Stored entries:

▼

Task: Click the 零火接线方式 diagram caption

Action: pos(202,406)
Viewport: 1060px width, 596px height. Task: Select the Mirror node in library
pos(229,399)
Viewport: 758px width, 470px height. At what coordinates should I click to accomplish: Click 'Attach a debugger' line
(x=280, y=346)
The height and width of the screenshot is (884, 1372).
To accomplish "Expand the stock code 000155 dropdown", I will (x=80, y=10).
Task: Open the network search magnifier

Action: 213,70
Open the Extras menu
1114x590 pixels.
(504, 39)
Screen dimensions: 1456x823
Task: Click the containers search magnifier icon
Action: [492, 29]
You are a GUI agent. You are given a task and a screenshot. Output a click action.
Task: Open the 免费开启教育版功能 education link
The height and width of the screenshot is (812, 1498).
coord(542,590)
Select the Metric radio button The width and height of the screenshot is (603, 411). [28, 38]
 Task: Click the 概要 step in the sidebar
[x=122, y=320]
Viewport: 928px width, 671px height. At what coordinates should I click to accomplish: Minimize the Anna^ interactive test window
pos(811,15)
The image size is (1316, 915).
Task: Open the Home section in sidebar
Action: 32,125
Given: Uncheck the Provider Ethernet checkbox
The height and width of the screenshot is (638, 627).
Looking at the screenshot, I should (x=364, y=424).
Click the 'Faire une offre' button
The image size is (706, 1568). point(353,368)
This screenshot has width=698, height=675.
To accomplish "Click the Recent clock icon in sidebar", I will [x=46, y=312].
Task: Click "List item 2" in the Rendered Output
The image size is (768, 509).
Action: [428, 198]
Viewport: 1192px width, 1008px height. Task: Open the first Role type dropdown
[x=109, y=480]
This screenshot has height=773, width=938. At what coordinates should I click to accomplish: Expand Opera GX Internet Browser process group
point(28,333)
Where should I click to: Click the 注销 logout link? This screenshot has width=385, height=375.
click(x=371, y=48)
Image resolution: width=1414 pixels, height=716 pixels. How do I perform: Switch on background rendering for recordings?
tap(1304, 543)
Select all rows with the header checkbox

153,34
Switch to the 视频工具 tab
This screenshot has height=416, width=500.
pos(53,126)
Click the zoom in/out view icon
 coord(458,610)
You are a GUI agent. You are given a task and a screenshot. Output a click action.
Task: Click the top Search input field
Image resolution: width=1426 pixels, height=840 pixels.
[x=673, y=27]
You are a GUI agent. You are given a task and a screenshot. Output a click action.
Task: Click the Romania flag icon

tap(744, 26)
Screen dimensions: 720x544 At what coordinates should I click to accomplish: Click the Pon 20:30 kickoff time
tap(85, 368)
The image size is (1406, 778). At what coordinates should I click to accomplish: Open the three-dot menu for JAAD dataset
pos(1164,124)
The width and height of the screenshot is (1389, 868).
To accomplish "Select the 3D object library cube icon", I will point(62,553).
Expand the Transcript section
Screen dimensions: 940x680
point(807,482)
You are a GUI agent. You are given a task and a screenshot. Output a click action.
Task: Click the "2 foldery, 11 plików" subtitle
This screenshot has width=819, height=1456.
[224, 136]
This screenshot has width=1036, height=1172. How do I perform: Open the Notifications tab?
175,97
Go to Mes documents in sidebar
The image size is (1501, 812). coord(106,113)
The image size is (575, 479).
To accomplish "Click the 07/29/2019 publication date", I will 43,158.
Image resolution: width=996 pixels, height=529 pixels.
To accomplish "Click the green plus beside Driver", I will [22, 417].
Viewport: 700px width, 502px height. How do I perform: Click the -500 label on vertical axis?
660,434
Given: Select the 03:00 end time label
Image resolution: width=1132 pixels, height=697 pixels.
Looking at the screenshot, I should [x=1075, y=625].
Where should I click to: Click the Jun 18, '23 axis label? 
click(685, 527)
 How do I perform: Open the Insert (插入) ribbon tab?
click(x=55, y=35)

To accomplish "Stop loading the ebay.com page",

▲

WHAT THE TASK ASKS: Copy out every one of the records above line for line, leaving nothing changed.

TASK SOLUTION:
Task: Click the 零火接线方式 diagram caption

Action: pos(202,406)
Viewport: 1060px width, 596px height. Task: Select the Mirror node in library
pos(229,399)
Viewport: 758px width, 470px height. At what coordinates should I click to accomplish: Click 'Attach a debugger' line
(x=280, y=346)
The height and width of the screenshot is (884, 1372).
To accomplish "Expand the stock code 000155 dropdown", I will (x=80, y=10).
Task: Open the network search magnifier

Action: 213,70
Open the Extras menu
1114x590 pixels.
(504, 39)
Screen dimensions: 1456x823
Task: Click the containers search magnifier icon
Action: [492, 29]
You are a GUI agent. You are given a task and a screenshot. Output a click action.
Task: Open the 免费开启教育版功能 education link
The height and width of the screenshot is (812, 1498).
coord(542,590)
Select the Metric radio button The width and height of the screenshot is (603, 411). [28, 38]
 Task: Click the 概要 step in the sidebar
[x=122, y=320]
Viewport: 928px width, 671px height. At what coordinates should I click to accomplish: Minimize the Anna^ interactive test window
pos(811,15)
The image size is (1316, 915).
Task: Open the Home section in sidebar
Action: 32,125
Given: Uncheck the Provider Ethernet checkbox
The height and width of the screenshot is (638, 627).
Looking at the screenshot, I should (x=364, y=424).
Click the 'Faire une offre' button
The image size is (706, 1568). point(353,368)
This screenshot has width=698, height=675.
To accomplish "Click the Recent clock icon in sidebar", I will [x=46, y=312].
Task: Click "List item 2" in the Rendered Output
The image size is (768, 509).
Action: [428, 198]
Viewport: 1192px width, 1008px height. Task: Open the first Role type dropdown
[x=109, y=480]
This screenshot has height=773, width=938. At what coordinates should I click to accomplish: Expand Opera GX Internet Browser process group
point(28,333)
Where should I click to: Click the 注销 logout link? This screenshot has width=385, height=375.
click(x=371, y=48)
Image resolution: width=1414 pixels, height=716 pixels. How do I perform: Switch on background rendering for recordings?
tap(1304, 543)
Select all rows with the header checkbox

153,34
Switch to the 视频工具 tab
This screenshot has height=416, width=500.
pos(53,126)
Click the zoom in/out view icon
 coord(458,610)
You are a GUI agent. You are given a task and a screenshot. Output a click action.
Task: Click the top Search input field
Image resolution: width=1426 pixels, height=840 pixels.
[x=673, y=27]
You are a GUI agent. You are given a task and a screenshot. Output a click action.
Task: Click the Romania flag icon

tap(744, 26)
Screen dimensions: 720x544 At what coordinates should I click to accomplish: Click the Pon 20:30 kickoff time
tap(85, 368)
The image size is (1406, 778). At what coordinates should I click to accomplish: Open the three-dot menu for JAAD dataset
pos(1164,124)
The width and height of the screenshot is (1389, 868).
To accomplish "Select the 3D object library cube icon", I will point(62,553).
Expand the Transcript section
Screen dimensions: 940x680
point(807,482)
You are a GUI agent. You are given a task and a screenshot. Output a click action.
Task: Click the "2 foldery, 11 plików" subtitle
This screenshot has width=819, height=1456.
[224, 136]
This screenshot has width=1036, height=1172. How do I perform: Open the Notifications tab?
175,97
Go to Mes documents in sidebar
The image size is (1501, 812). coord(106,113)
The image size is (575, 479).
To accomplish "Click the 07/29/2019 publication date", I will 43,158.
Image resolution: width=996 pixels, height=529 pixels.
To accomplish "Click the green plus beside Driver", I will [22, 417].
Viewport: 700px width, 502px height. How do I perform: Click the -500 label on vertical axis?
660,434
Given: Select the 03:00 end time label
Image resolution: width=1132 pixels, height=697 pixels.
Looking at the screenshot, I should [x=1075, y=625].
Where should I click to: Click the Jun 18, '23 axis label? 
click(685, 527)
 How do I perform: Open the Insert (插入) ribbon tab?
click(x=55, y=35)

To accomplish "Stop loading the ebay.com page",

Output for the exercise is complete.